Within the records below, reproduce without change the lines from the line that has "Личныйкабинет (205, 34)" through the line that has "公募案内（教職員） (470, 616)", and only those.
### Data excerpts ###
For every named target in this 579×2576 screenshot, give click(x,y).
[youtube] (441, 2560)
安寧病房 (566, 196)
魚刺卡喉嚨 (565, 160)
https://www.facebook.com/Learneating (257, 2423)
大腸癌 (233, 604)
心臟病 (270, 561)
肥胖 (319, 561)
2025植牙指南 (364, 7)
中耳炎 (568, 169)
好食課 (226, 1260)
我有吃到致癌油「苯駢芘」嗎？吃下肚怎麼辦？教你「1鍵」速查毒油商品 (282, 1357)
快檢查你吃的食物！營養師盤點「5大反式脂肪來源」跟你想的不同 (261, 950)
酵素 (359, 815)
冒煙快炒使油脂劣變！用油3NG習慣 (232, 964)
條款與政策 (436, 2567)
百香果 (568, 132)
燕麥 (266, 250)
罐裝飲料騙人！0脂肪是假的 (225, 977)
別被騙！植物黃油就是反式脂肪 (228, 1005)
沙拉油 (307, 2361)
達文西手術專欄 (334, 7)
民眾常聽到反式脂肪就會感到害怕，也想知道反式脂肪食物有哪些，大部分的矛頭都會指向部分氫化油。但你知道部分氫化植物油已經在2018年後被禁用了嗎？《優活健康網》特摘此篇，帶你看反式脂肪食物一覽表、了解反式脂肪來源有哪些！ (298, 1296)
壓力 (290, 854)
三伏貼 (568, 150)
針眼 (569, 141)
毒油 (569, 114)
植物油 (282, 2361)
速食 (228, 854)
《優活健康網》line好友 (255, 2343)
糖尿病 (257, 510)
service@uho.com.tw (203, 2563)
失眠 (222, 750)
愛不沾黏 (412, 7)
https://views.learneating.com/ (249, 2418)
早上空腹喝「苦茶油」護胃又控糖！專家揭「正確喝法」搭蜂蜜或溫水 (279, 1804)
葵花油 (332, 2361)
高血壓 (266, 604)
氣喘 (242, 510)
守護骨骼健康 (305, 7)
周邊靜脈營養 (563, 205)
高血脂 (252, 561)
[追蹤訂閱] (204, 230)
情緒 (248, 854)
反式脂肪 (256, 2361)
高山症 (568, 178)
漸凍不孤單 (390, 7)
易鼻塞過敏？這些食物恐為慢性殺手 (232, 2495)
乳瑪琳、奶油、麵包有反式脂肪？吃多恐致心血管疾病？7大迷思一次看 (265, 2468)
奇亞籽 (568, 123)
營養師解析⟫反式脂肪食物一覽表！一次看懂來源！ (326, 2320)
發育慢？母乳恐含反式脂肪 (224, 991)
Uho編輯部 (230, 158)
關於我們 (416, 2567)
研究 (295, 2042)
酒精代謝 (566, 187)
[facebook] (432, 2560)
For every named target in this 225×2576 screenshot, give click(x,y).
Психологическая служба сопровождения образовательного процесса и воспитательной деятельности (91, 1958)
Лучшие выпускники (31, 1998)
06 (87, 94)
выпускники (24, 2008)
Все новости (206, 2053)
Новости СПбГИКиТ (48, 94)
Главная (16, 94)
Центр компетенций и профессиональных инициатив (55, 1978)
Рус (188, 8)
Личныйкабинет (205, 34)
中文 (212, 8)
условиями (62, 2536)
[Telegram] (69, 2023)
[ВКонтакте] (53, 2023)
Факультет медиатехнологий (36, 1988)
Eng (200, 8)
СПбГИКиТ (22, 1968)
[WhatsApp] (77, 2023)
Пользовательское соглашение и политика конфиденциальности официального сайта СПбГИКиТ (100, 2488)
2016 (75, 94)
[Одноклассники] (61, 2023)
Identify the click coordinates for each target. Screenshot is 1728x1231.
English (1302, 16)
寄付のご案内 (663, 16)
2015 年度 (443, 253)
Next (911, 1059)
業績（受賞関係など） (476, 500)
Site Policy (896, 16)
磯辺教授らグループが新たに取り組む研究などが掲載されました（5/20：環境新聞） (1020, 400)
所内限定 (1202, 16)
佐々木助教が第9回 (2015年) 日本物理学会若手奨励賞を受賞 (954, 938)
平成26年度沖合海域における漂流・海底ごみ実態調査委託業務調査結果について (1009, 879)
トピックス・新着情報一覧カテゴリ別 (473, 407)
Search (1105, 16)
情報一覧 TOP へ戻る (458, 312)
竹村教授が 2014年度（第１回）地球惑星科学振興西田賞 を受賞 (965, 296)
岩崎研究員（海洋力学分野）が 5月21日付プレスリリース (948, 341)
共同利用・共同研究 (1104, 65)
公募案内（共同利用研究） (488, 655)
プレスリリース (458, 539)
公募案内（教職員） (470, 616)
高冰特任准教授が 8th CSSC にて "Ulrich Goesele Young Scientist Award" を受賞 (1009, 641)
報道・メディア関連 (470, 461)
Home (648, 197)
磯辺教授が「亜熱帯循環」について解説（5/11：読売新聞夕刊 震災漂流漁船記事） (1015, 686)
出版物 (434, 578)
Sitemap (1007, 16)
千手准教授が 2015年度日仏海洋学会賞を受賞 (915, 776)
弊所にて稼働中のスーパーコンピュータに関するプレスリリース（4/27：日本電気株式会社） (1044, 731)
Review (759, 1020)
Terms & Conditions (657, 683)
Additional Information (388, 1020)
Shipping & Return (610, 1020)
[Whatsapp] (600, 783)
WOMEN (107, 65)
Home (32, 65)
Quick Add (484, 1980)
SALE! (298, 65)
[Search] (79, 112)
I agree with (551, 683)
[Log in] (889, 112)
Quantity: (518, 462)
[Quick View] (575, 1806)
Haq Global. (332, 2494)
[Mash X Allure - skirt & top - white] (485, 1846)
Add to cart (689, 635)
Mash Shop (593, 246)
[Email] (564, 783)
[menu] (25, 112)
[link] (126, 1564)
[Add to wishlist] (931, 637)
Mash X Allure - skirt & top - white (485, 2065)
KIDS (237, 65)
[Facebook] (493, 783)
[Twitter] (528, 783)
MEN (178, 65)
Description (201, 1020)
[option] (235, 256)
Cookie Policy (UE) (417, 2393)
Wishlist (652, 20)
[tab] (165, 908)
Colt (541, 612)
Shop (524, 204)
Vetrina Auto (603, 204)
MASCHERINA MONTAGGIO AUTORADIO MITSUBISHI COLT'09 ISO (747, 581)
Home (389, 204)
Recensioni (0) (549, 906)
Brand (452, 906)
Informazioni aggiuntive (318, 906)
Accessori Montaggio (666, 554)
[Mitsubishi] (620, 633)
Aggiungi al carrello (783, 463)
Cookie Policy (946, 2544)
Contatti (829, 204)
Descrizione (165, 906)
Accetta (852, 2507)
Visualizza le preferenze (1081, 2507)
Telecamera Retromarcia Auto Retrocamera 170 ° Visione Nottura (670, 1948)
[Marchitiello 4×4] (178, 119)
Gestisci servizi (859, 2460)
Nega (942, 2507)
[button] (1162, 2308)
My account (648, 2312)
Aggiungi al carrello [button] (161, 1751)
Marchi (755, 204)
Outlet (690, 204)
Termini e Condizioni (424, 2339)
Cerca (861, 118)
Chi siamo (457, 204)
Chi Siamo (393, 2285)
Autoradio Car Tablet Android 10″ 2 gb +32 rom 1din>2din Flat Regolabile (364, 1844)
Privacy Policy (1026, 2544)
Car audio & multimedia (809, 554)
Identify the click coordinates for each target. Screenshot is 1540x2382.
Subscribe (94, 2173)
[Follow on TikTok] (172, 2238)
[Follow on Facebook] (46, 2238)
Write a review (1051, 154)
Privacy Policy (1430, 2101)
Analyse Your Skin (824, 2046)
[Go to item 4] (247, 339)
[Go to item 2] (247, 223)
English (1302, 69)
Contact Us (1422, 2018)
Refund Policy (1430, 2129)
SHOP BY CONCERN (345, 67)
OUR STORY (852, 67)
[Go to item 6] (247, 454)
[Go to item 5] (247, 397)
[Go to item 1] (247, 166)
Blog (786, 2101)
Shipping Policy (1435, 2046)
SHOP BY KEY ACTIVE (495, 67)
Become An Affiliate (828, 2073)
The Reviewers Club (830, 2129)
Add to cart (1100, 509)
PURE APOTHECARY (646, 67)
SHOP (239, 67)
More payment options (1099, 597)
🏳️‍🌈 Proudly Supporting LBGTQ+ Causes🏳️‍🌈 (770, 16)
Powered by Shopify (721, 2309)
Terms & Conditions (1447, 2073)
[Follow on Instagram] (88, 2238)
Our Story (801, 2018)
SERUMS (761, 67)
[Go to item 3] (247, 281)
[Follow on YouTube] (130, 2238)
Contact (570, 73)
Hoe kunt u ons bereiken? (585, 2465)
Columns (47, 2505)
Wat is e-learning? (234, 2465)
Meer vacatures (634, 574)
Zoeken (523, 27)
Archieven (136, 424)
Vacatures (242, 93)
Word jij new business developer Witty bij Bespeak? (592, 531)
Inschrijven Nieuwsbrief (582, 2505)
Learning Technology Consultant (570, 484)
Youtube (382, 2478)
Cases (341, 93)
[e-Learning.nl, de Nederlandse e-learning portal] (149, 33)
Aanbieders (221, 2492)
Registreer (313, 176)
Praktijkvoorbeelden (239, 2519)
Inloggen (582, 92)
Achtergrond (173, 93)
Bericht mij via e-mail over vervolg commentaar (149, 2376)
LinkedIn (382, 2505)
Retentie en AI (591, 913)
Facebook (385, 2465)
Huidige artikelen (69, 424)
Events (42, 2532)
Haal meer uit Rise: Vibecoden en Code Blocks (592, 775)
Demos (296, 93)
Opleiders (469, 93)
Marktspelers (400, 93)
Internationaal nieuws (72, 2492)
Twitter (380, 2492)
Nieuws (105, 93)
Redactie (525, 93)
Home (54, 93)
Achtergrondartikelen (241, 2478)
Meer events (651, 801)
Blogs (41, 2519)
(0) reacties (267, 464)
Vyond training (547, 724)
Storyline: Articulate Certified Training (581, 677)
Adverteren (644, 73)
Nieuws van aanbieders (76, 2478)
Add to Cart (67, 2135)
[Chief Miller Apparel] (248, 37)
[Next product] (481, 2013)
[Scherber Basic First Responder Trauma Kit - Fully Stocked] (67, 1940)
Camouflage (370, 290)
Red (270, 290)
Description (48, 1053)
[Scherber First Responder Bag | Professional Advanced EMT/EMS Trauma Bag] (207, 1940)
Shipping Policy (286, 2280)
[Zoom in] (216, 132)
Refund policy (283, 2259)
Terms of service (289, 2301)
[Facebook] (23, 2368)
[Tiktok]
###
**Written response**:
Личныйкабинет (205, 34)
中文 (212, 8)
условиями (62, 2536)
[Telegram] (69, 2023)
[ВКонтакте] (53, 2023)
Факультет медиатехнологий (36, 1988)
Eng (200, 8)
СПбГИКиТ (22, 1968)
[WhatsApp] (77, 2023)
Пользовательское соглашение и политика конфиденциальности официального сайта СПбГИКиТ (100, 2488)
2016 (75, 94)
[Одноклассники] (61, 2023)
Identify the click coordinates for each target. Screenshot is 1728x1231.
English (1302, 16)
寄付のご案内 (663, 16)
2015 年度 (443, 253)
Next (911, 1059)
業績（受賞関係など） (476, 500)
Site Policy (896, 16)
磯辺教授らグループが新たに取り組む研究などが掲載されました（5/20：環境新聞） (1020, 400)
所内限定 (1202, 16)
佐々木助教が第9回 (2015年) 日本物理学会若手奨励賞を受賞 (954, 938)
平成26年度沖合海域における漂流・海底ごみ実態調査委託業務調査結果について (1009, 879)
トピックス・新着情報一覧カテゴリ別 (473, 407)
Search (1105, 16)
情報一覧 TOP へ戻る (458, 312)
竹村教授が 2014年度（第１回）地球惑星科学振興西田賞 を受賞 (965, 296)
岩崎研究員（海洋力学分野）が 5月21日付プレスリリース (948, 341)
共同利用・共同研究 (1104, 65)
公募案内（共同利用研究） (488, 655)
プレスリリース (458, 539)
公募案内（教職員） (470, 616)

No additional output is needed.